The main comparison was with the RP on γ, a well-known model in the literature that is accurate in the regime of high dispersion and low nonlinearities. In a NZDSF of 80 km with attenuation, the RP on β2 can be used as an accurate model until input powers of 9 dBm, whereas the RP on γ is accurate only to input powers lower than 6 dBm. In addition, the RP on β2 is accurate for high γ values where the RP on γ is not. Thus, the new proposed model is convenient for the opposite regime, where the nonlinearities are predominant, and the dispersion has a minor effect.

As all simplified models, the proposed model has a limited range of validity. At the moment, the main applicability of the model is for applications that rely on low bandwidths (below 11 GHz) and short distances (below 80 km). This includes, for example, passive optical networks28. Another short-distance low-bandwidth application is hybrid fibre coax systems29. The model is in its present form not intended for long-haul or wavelength-division-multiplexed systems.

Another drawback of the proposed model is that it neglects the noise. This effect has been considered in the literature for the RP on γ in ref. 22, where noise was added in the zeroth order linear equation, followed by a Karhunen–Loève expansion to account for nonlinear signal–noise interactions. The same approach for the RP on β2 would lead to cumbersome equations, as the zeroth order equation is nonlinear in this case.

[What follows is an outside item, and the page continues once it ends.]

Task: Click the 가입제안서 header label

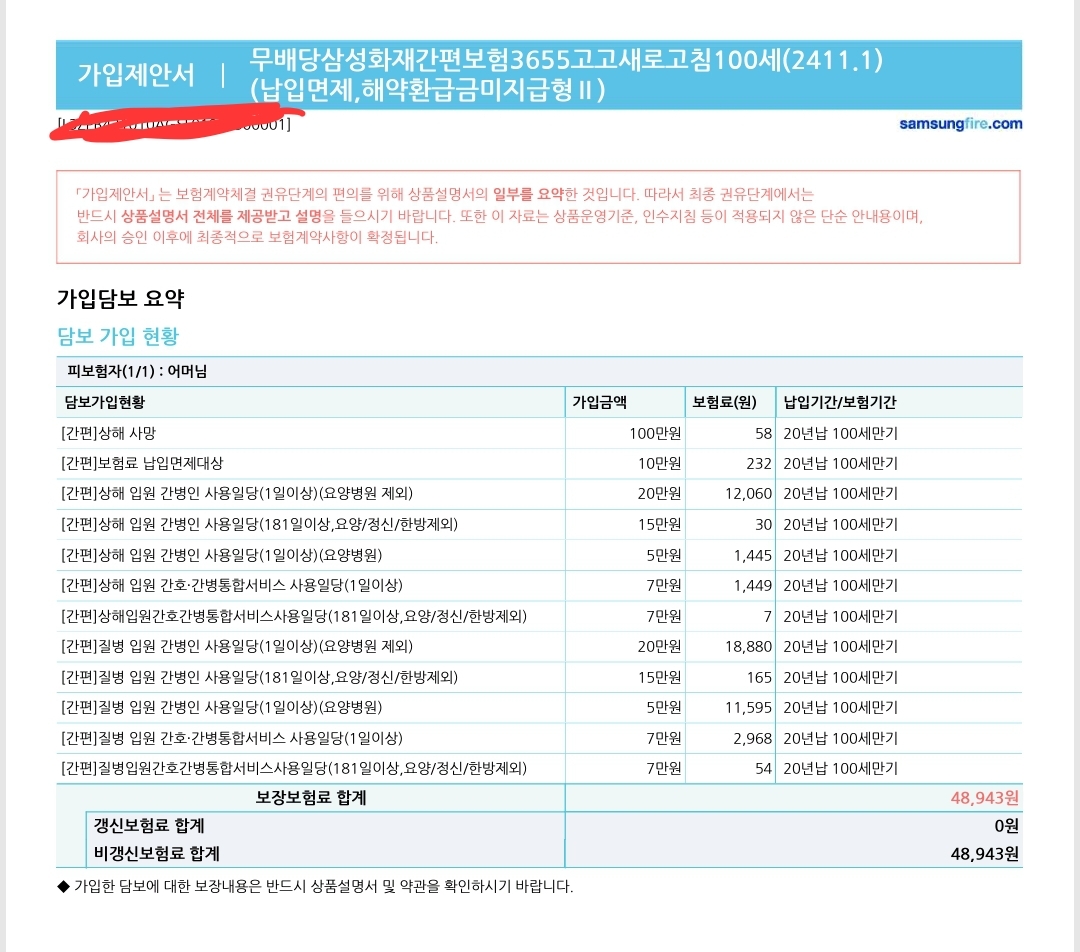Action: click(x=136, y=75)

This paper represents the first steps in the theory of the proposed model. Possible extensions of this work are designing a receiver based on the RP on β2, deriving higher-order perturbations of the model, and adding noise within the RP analysis. The derivations were conducted for a single-polarization system, and the equations for dual-polarization are still a subject of further investigation. Separating the contribution of individual pulses and finding a discrete model are also left as future work. Although the focus of this paper was on optical-fibre communications, we believe that our model can be applied to other fields where the NLSE is applicable.

Methods

Simulation specifications

The simulations were conducted in Matlab® and considered 215 symbols randomly chosen from different constellations during the paper. The constellations were generated with unitary energy. To generate the constellation figures and PDFs in Fig. 9c, d, and e, we used 220 symbols for a smoother plot. The colour for each received symbol was attributed from a colormap according to the PDF values. The symbols were oversampled by 16 samples per symbol. After oversampling, the signal was shaped by an ideal RRC filter, with roll-off factor of 0.1, implemented in the frequency domain. After filtering, the signal was scaled to adjust to the desired input power. The resulting waveform was used as the input of either the SSFM or one of the models. For the SSFM case, we considered a symmetric SSFM implementation, with step-size 0.1 km. The step-size and the simulation bandwidth substantially impact the SSFM accuracy2,3. Further reducing the step-size and increasing the simulated bandwidth by increasing the numbers of samples per symbol did not impact the displayed results, which indicates 0.1 km step-size and 16 samples per symbol are accurate enough for the systems in this paper. For the RP on γ model, the integral of Eq. (17) was evaluated numerically using an integration step of also 0.1 km. For the RP on β2, the derivatives were obtained in the frequency domain. The dispersion operator was ideally implemented in the SSFM and in all simulated equations in the frequency domain. The CDC was implemented in the frequency domain with the dispersion operator applied with negative fibre length. Before the matched filter, the signal was scaled with the inverse scaling factor used in the transmission to adjust the input power. The matched filter was the same RRC filter as used in the transmission.